Return all the lines below exactly. Any picture among them is omitted.

(Stored data entries)
★ ★ ★ ★ ★ ★ ★

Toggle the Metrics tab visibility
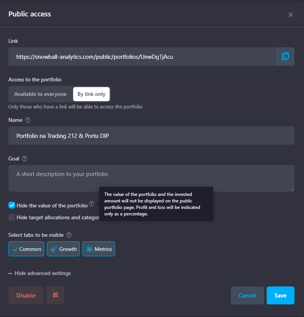304x317 pixels. click(99, 249)
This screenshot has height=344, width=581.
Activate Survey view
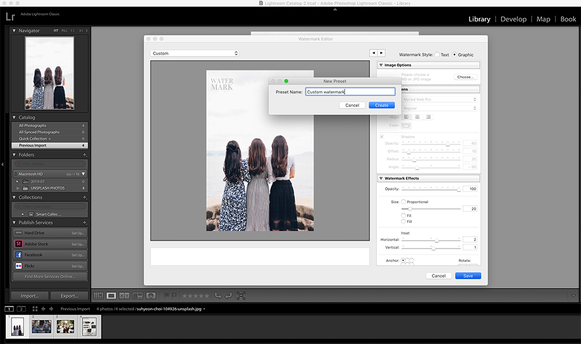click(x=138, y=296)
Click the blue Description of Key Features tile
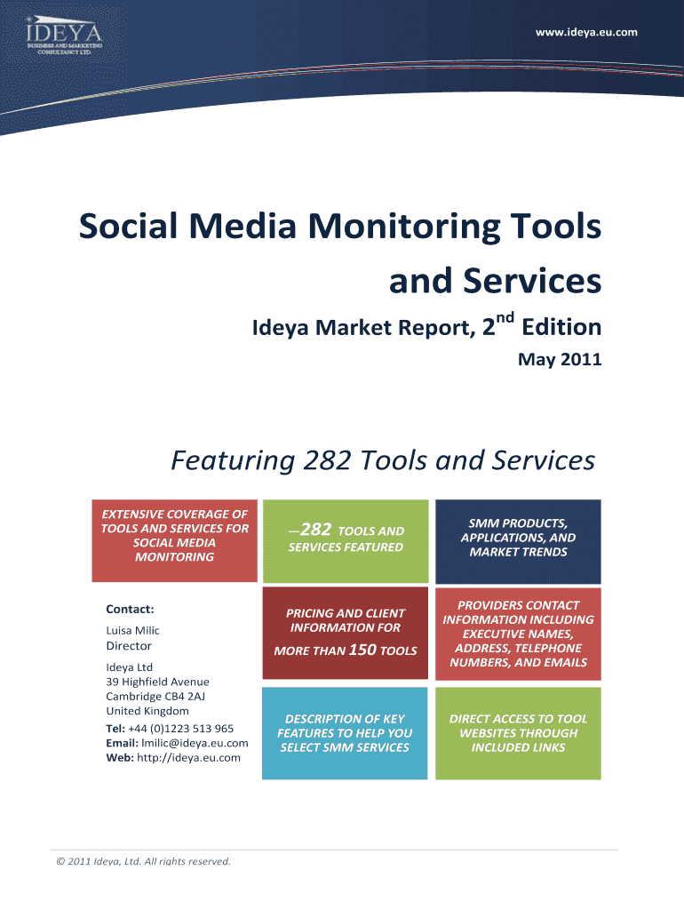This screenshot has height=910, width=684. (x=345, y=732)
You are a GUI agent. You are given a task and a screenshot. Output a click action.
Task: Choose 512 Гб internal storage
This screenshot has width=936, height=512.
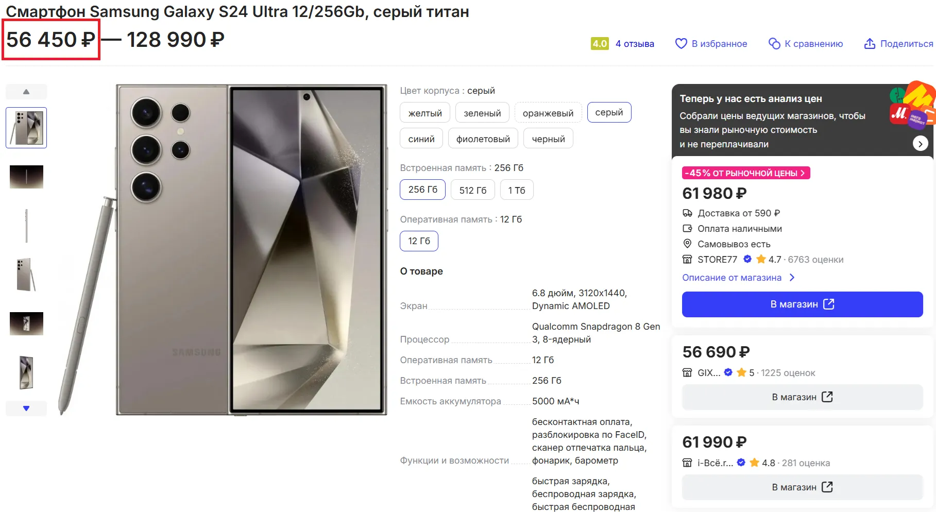(x=472, y=190)
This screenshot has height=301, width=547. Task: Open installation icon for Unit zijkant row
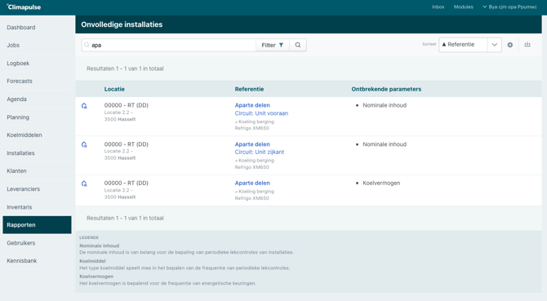pyautogui.click(x=84, y=144)
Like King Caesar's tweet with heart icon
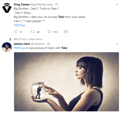 (x=49, y=32)
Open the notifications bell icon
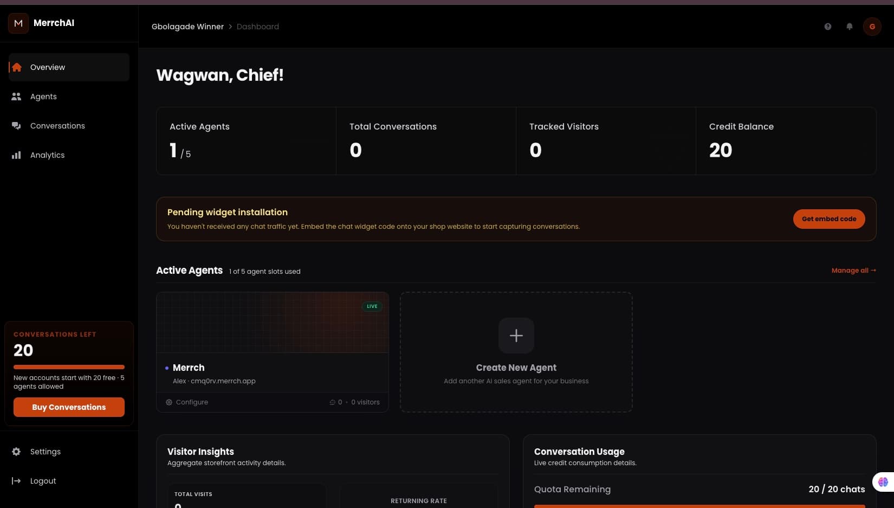Viewport: 894px width, 508px height. (x=850, y=27)
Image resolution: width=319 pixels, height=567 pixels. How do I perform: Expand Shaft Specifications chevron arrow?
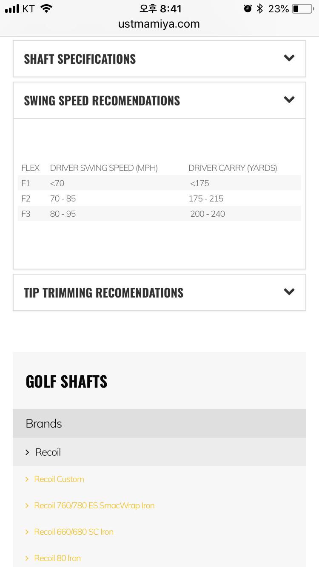pyautogui.click(x=289, y=58)
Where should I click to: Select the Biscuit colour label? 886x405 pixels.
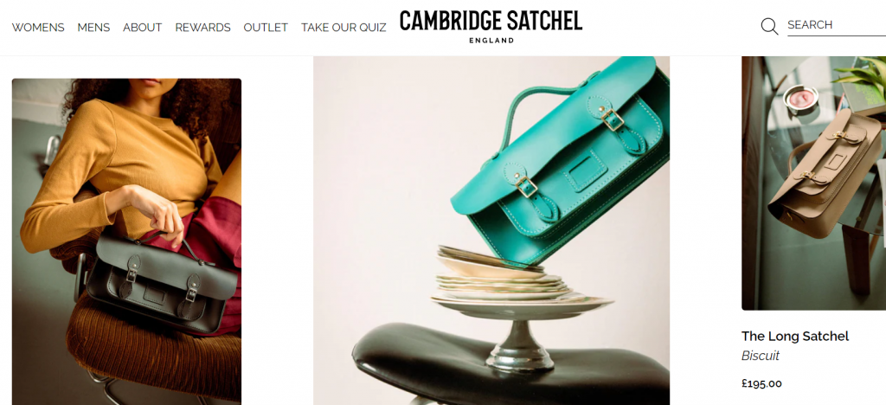tap(760, 356)
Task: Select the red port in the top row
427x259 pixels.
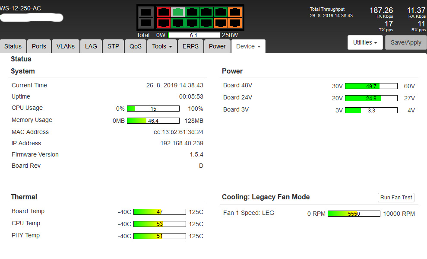Action: point(163,12)
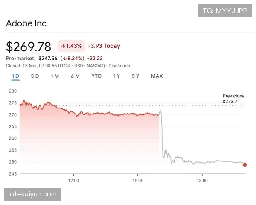Click the Prev close $273.71 label
Image resolution: width=256 pixels, height=205 pixels.
coord(234,99)
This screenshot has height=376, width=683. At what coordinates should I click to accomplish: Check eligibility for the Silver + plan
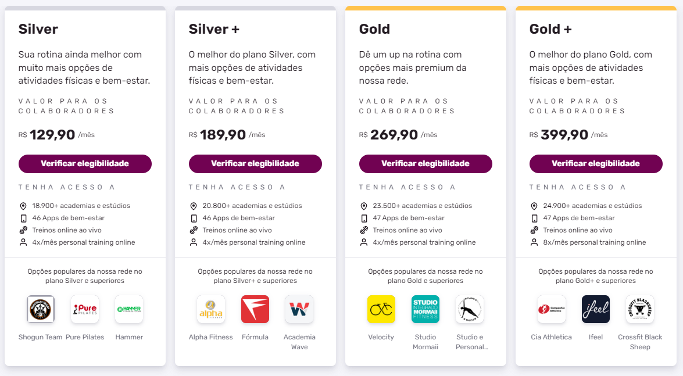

★ ★ ★ ★ ★ ★ ★

Written response
Toggle the Metrics tab visibility
304x317 pixels. click(99, 249)
This screenshot has height=344, width=581.
Activate Survey view
click(x=138, y=296)
Click the blue Description of Key Features tile
This screenshot has height=910, width=684. (x=345, y=732)
You are a GUI agent. You are given a task and a screenshot. Output a click action.
Task: Choose 512 Гб internal storage
This screenshot has width=936, height=512.
(x=472, y=190)
This screenshot has height=301, width=547. Task: Open installation icon for Unit zijkant row
pyautogui.click(x=84, y=144)
Like King Caesar's tweet with heart icon
 (x=49, y=32)
Open the notifications bell icon
Viewport: 894px width, 508px height. (x=850, y=27)
Image resolution: width=319 pixels, height=567 pixels. How do I perform: Expand Shaft Specifications chevron arrow?
pyautogui.click(x=289, y=58)
Where should I click to: Select the Biscuit colour label? 886x405 pixels.
tap(760, 356)
Task: Select the red port in the top row
427x259 pixels.
Action: point(163,12)
Click the Prev close $273.71 label
Image resolution: width=256 pixels, height=205 pixels.
coord(234,99)
This screenshot has height=376, width=683. At what coordinates should I click to accomplish: Check eligibility for the Silver + plan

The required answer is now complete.